■ PASSAGE CITÉ
•••
Mes chers frères et sœurs,
La dernière fois que Jésus Ressuscité apparait aux disciples, dans l’évangile selon saint Jean, c’est sur le lac de Tibériade. Le contexte est difficile pour les disciples. Leurs coeurs sont remplis non seulement de souvenirs de tout ce qu’ils ont vécu et partagé avec Jésus, mais aussi d’amertume, de regret et de culpabilité, surtout de la part de Simon Pierre qui n’a aucun doute sur le fait que Jésus est ressuscité, mais cet événement extraordinaire n’a pas redonné paix et sérénité à son cœur ! Malgré la résurrection de Jésus, Simon Pierre ne s’autorise pas d’être dans la joie. Il porte lourdement dans son cœur le poids de sa trahison, son reniement qu’il a du mal à se pardonner.
•••
[Entrées enregistrées]

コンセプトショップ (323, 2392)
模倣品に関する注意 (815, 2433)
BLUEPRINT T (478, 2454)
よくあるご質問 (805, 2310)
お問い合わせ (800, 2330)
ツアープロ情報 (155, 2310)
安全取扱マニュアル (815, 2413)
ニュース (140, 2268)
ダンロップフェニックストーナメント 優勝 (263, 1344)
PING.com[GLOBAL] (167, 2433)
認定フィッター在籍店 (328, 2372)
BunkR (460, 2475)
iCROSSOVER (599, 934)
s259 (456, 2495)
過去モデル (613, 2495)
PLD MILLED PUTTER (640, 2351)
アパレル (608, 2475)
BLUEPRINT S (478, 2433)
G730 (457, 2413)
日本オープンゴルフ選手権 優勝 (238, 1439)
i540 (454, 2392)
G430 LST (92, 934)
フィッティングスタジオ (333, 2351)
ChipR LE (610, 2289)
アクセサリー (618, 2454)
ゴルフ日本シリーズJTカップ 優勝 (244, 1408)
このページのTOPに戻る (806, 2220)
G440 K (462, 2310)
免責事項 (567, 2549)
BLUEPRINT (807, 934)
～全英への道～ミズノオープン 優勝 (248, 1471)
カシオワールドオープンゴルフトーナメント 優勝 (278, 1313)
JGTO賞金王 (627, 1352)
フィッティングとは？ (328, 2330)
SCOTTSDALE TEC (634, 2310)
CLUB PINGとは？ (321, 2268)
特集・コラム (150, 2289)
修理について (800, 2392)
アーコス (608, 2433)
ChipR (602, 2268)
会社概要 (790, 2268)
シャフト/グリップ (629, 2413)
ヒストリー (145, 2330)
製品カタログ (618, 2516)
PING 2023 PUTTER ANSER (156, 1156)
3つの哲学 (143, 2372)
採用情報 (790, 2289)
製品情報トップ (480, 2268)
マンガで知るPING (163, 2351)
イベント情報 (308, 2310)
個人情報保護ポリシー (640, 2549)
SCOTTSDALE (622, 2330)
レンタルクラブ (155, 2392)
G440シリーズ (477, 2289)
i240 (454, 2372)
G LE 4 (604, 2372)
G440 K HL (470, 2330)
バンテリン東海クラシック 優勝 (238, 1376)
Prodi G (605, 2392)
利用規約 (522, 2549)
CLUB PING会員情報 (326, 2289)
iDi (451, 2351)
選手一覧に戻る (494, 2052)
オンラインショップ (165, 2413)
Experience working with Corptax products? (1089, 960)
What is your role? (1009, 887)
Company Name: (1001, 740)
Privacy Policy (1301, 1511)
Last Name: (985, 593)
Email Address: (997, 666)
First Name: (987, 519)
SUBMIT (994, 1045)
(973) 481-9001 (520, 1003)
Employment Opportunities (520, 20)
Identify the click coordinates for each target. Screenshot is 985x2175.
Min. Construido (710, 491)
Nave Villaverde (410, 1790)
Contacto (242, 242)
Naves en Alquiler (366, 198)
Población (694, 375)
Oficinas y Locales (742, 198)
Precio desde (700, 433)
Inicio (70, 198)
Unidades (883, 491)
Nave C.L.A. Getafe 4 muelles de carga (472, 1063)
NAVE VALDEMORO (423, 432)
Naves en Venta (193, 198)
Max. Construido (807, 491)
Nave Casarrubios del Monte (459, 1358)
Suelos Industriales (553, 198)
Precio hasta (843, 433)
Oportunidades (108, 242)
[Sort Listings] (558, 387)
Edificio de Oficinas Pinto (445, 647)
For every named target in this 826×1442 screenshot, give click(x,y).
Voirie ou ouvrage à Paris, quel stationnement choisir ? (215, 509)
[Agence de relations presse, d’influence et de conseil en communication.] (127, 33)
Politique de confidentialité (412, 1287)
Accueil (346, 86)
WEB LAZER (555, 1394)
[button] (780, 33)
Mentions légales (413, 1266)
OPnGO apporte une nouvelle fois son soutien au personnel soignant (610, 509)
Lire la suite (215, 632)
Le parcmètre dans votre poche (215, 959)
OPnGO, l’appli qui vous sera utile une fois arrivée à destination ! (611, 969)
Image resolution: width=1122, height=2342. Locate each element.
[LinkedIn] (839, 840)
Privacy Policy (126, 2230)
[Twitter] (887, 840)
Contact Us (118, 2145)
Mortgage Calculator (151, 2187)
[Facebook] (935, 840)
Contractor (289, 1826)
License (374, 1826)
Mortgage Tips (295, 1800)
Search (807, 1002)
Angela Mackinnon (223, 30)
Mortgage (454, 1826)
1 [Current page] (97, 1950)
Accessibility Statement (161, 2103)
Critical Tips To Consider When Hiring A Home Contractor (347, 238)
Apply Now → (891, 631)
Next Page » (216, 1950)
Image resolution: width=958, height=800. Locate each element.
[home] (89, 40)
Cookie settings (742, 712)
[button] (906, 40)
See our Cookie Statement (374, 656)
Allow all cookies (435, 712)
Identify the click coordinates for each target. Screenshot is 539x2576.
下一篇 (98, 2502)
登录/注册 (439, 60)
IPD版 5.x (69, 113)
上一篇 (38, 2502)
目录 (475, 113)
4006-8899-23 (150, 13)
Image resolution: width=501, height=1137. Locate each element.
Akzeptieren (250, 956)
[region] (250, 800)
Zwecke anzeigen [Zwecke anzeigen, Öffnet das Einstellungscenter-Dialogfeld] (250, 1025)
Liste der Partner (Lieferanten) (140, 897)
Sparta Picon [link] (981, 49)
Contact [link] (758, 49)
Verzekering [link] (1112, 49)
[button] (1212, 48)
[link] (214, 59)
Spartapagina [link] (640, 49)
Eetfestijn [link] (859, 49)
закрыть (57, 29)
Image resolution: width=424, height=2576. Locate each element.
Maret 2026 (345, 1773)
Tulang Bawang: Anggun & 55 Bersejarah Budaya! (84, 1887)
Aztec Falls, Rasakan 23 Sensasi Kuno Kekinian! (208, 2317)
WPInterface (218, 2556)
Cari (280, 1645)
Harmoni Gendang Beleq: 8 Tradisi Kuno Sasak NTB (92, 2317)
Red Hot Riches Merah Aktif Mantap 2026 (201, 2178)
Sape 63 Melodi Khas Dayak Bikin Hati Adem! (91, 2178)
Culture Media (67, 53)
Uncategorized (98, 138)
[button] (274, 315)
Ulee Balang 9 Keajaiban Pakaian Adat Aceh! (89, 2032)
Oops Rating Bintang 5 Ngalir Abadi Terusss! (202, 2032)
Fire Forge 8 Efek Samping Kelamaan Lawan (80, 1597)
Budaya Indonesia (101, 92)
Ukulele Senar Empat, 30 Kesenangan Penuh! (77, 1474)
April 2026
•••
■ CONSIGNE 1
Recopiez fidèlement les entrées, de leur première ligne jusqu'à la ligne contenant « CLUB PING会員情報 (326, 2289) », celle-ci comprise.
■ CONSIGNE 2
Rédigez la suite du passage sur l'apparition de Jésus ressuscité au lac de Tibériade, à partir de sa dernière phrase.
Ces entrées sont sans rapport avec le passage.

■ RÉSULTAT 1
コンセプトショップ (323, 2392)
模倣品に関する注意 (815, 2433)
BLUEPRINT T (478, 2454)
よくあるご質問 (805, 2310)
お問い合わせ (800, 2330)
ツアープロ情報 (155, 2310)
安全取扱マニュアル (815, 2413)
ニュース (140, 2268)
ダンロップフェニックストーナメント 優勝 (263, 1344)
PING.com[GLOBAL] (167, 2433)
認定フィッター在籍店 (328, 2372)
BunkR (460, 2475)
iCROSSOVER (599, 934)
s259 (456, 2495)
過去モデル (613, 2495)
PLD MILLED PUTTER (640, 2351)
アパレル (608, 2475)
BLUEPRINT S (478, 2433)
G730 (457, 2413)
日本オープンゴルフ選手権 優勝 (238, 1439)
i540 (454, 2392)
G430 LST (92, 934)
フィッティングスタジオ (333, 2351)
ChipR LE (610, 2289)
アクセサリー (618, 2454)
ゴルフ日本シリーズJTカップ 優勝 (244, 1408)
このページのTOPに戻る (806, 2220)
G440 K (462, 2310)
免責事項 (567, 2549)
BLUEPRINT (807, 934)
～全英への道～ミズノオープン 優勝 (248, 1471)
カシオワールドオープンゴルフトーナメント 優勝 (278, 1313)
JGTO賞金王 (627, 1352)
フィッティングとは？ (328, 2330)
SCOTTSDALE TEC (634, 2310)
CLUB PINGとは？ (321, 2268)
特集・コラム (150, 2289)
修理について (800, 2392)
アーコス (608, 2433)
ChipR (602, 2268)
会社概要 (790, 2268)
シャフト/グリップ (629, 2413)
ヒストリー (145, 2330)
製品カタログ (618, 2516)
PING 2023 PUTTER ANSER (156, 1156)
3つの哲学 (143, 2372)
採用情報 (790, 2289)
製品情報トップ (480, 2268)
マンガで知るPING (163, 2351)
イベント情報 (308, 2310)
個人情報保護ポリシー (640, 2549)
SCOTTSDALE (622, 2330)
レンタルクラブ (155, 2392)
G440シリーズ (477, 2289)
i240 (454, 2372)
G LE 4 (604, 2372)
G440 K HL (470, 2330)
バンテリン東海クラシック 優勝 (238, 1376)
Prodi G (605, 2392)
利用規約 (522, 2549)
CLUB PING会員情報 (326, 2289)

■ RÉSULTAT 2
Simon Pierre me fait penser à la vie de tant de personnes marquées par des actes ou des péchés graves commis dans leur passé, qui font ensuite l’expérience de la résurrection à travers une conversion, parfois foudroyante, mais qui ont du mal être vraiment sereins et joyeux parce qu’ils trainent le poids de ce passé douloureux qui les a marqués. Il m’est souvent arrivé de confesser une personne, parfois très âgée qui, pour la énième fois, vient confesser un péché commis dans la jeunesse et dont le souvenir hante toujours comme un cauchemar. C’est vrai que Simon Pierre a renié le Seigneur, il a bien avoué à trois reprises le vendredi saint qu’il ne le connaissait pas Jésus, se laissant intimidé par une servante. A présent, Simon Pierre est convaincu au fond de lui d’être un bon a rien, d’avoir loupé sa vie, d’avoir tout échoué et se considère simplement comme un traitre impardonnable.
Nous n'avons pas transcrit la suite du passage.